Eighth Trip to the NIH

I’d only been home one week from Oct.’s visit to the NIH, when pain assailed me once again.  It started small, but became great …and dreadful.  Very different from the joint pain I’d experienced early in the trial, I didn’t realize it was from the same source.  It began in the right shoulder, then moved to the neck, from there to the left shoulder, back and forth between all three, then encompassed all three simultaneously, growing ever more intense day by day.  By the time Ethan, our PA son, came for a visit, I was ready to heed his advice to call the NIH docs.  I emailed Dr. F. on Sunday, the 11th of Nov., who promptly called and gave me permission to start a course of Prednisone.  That night I couldn’t even lie down to sleep.  I spent a miserable day, night, and day, sitting upright to try to keep my right side from hurting too badly.  This stubborn pain was spreading, I was suffering from shortness of breath, and acid reflux from all the pain meds I was gulping down.  I asked my good home teacher for a priesthood blessing to help with the pain and with my upcoming travel concerns.  Kirt came over with Chris Coltrin on Tuesday evening, and I began feeling improvement by Wednesday morning.  Thursday,  my friend Karen flew with me to Bethesda for my appointment the next day.
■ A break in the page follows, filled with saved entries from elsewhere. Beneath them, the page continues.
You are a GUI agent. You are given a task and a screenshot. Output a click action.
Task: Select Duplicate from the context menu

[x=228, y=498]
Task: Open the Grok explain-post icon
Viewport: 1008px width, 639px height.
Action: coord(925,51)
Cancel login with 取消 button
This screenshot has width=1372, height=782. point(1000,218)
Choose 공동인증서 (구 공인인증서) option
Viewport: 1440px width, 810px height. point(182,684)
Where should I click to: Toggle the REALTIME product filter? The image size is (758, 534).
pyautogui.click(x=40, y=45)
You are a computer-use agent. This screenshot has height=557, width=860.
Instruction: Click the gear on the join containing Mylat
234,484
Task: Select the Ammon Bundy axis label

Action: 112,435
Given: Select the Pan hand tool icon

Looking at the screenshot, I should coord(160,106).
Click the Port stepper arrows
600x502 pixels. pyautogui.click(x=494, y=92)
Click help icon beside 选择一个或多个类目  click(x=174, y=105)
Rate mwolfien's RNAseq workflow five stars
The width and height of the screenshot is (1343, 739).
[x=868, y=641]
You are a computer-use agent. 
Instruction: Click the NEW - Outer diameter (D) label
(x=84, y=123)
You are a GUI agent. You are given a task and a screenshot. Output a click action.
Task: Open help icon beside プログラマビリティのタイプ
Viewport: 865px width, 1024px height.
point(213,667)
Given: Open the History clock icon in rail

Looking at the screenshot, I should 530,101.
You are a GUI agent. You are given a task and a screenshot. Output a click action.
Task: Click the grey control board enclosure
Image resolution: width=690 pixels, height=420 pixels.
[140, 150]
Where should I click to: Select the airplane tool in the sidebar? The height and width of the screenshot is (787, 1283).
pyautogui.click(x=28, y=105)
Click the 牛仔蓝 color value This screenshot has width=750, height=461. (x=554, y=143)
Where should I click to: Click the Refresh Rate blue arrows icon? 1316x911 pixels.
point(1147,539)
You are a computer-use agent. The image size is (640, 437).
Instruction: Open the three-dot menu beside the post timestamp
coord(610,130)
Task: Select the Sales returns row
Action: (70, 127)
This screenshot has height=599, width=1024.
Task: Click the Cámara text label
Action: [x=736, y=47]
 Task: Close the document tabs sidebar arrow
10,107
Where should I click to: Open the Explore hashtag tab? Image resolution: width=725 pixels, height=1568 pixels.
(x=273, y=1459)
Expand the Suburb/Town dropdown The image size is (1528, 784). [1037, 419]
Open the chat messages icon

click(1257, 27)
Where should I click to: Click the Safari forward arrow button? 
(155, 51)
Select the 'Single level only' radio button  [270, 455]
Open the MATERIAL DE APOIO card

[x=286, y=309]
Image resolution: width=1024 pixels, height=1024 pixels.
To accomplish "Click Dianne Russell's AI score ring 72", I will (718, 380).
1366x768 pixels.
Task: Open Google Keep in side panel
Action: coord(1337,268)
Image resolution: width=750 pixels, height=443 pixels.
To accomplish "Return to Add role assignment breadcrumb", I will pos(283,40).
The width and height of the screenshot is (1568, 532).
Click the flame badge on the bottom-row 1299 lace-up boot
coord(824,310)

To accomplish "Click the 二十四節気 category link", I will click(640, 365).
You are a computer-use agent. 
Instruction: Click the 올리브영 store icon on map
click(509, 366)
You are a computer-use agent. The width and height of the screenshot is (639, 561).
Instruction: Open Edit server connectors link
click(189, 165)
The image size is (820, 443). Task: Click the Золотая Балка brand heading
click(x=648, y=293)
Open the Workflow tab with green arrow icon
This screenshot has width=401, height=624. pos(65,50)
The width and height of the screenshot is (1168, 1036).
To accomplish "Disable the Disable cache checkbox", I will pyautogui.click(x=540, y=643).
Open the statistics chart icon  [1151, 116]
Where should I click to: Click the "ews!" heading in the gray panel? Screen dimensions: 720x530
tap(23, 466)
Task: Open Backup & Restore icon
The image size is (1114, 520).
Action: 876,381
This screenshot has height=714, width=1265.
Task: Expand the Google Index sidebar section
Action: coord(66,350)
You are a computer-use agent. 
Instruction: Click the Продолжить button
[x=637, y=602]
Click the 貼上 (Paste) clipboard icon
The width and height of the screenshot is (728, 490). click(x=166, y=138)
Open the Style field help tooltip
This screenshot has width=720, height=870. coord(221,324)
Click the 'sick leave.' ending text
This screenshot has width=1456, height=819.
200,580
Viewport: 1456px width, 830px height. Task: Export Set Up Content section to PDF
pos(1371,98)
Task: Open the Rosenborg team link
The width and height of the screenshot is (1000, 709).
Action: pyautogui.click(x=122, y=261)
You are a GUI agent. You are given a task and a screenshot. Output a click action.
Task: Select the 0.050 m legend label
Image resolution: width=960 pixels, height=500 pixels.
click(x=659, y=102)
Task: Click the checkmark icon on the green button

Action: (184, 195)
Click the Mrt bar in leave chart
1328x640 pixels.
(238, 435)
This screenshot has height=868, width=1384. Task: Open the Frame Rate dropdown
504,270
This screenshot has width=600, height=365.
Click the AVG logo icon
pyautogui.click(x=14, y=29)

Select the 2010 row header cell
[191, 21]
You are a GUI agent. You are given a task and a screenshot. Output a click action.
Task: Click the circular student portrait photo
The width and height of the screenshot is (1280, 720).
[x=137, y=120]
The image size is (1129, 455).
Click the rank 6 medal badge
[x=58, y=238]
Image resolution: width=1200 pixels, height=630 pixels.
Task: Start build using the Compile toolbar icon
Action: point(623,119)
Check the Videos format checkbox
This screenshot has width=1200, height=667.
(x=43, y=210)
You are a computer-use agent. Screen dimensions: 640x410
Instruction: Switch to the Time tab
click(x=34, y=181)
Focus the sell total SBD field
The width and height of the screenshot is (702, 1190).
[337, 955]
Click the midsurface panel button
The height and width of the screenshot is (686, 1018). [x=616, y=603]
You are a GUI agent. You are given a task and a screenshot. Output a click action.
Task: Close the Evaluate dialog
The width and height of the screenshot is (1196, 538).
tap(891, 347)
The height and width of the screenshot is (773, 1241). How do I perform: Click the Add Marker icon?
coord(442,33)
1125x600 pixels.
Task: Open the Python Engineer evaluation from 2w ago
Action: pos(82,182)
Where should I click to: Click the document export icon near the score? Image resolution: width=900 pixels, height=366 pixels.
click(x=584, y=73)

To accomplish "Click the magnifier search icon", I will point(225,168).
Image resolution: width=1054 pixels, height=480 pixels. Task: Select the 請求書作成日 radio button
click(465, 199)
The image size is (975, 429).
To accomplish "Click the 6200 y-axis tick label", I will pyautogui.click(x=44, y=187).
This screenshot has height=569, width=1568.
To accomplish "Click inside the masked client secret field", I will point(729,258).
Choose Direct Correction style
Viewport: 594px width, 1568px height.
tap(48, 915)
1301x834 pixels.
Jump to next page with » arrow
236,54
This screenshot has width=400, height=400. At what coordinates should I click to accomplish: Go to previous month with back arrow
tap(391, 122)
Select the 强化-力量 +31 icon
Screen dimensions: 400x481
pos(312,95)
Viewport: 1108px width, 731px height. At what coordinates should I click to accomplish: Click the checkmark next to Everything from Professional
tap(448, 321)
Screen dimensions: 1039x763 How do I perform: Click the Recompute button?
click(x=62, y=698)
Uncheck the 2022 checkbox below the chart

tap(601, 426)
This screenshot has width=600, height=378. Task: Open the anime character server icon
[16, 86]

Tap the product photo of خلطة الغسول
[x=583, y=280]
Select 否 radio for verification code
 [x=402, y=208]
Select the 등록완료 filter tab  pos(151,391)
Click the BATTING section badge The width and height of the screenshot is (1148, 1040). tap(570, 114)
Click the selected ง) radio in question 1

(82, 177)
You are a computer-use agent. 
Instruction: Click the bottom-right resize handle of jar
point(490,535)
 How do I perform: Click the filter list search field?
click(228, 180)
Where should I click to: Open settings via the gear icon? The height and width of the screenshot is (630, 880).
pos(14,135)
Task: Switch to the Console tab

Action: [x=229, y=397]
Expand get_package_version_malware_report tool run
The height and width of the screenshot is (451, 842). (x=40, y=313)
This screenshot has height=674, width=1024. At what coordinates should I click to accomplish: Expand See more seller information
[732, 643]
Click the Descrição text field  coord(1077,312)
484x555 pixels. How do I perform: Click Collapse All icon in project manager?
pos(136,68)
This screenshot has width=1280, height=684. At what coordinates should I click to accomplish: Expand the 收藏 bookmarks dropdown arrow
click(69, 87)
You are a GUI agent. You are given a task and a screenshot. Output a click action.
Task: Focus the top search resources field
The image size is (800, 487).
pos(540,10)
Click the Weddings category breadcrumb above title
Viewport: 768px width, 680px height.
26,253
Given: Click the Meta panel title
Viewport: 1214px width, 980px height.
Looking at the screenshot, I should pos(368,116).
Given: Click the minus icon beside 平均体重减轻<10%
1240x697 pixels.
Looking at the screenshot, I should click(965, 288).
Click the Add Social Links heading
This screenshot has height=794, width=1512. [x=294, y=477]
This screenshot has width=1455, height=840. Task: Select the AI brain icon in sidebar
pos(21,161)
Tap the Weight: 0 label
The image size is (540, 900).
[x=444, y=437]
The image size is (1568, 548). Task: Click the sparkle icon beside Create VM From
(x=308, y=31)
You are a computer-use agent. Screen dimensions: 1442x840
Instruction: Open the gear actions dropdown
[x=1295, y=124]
From the talk on gratitude I gave last Sunday, here’s what happened when we landed at Dulles We’re always pressed for time when we land, and have to hustle to catch the free shuttle to the NIH from the airport.  I’d been having some significant side effects lately and didn’t feel able to zip around as fast as I thought I’d need to, so I requested to be met with a wheel chair for more rapid transport.  There was a little mix-up about it which delayed us a few minutes, but all was straightened out and we were on our way, but not quite quickly enough to my mind.  I explained our dilemma to the lady who was leisurely propelling the wheel chair through the terminal, that we had a shuttle to catch or we’d have to wait 2 hours for the next one.  No change in speed.  Next, I sat up, straight and tall in the saddle, and reluctantly said, “Faster, faster!”  No change.  Then I ask Karen if she would go ahead and call the NIH and let them know we were in the airport, and have them tell the driver to wait for us.  Good, they said they’d do it.  Another couple of minutes fly by as we trundle slowly along, and then I ask,  “What time is it?”   Followed in another minute or two by  “How much farther??  And finally I revert to the ever-popular childhood query and ask  “Are we there yet?”  A few bars of “Here comes the oxcart, oh, how slow!” play in my mind, and then   I get the idea to rummage around in my purse hoping that the pusher lady will notice and realize that a tip will be forthcoming when we arrive.  I decide on $10 if we make the shuttle on time, but only $5 if we don’t, and that’s mostly for putting up with my, um, encouragement.  Good news, we made it!  We had a little gratitude fest right then and there.  Karen got in on it too, because she even handed the bus driver a tip for waiting those extra few minutes for us.”

I was able to get my labs drawn that afternoon upon arrival at the NIH, which meant results would be available by 9 o’clock clinic Time, and we wouldn’t have to hurry as much the next morning.  Labs looked good with WBC down to 19K; ALC down to 14.8; platelets up at 365K; and HGB slipping a tad to 11.2.  That good old C-reactive protein reading which had been normal last month told the story of my pain from the inflammatory response to the Ibrutinib, it was way way up to 69.8! Everything went perfectly, and I thank Karen for traveling with me!  Next visit is in two weeks.  Colin and Macey will be with me for the last trip of the year, which will include a CT scan, core needle biopsy of a lymph node, and a bone marrow biopsy.  Boo!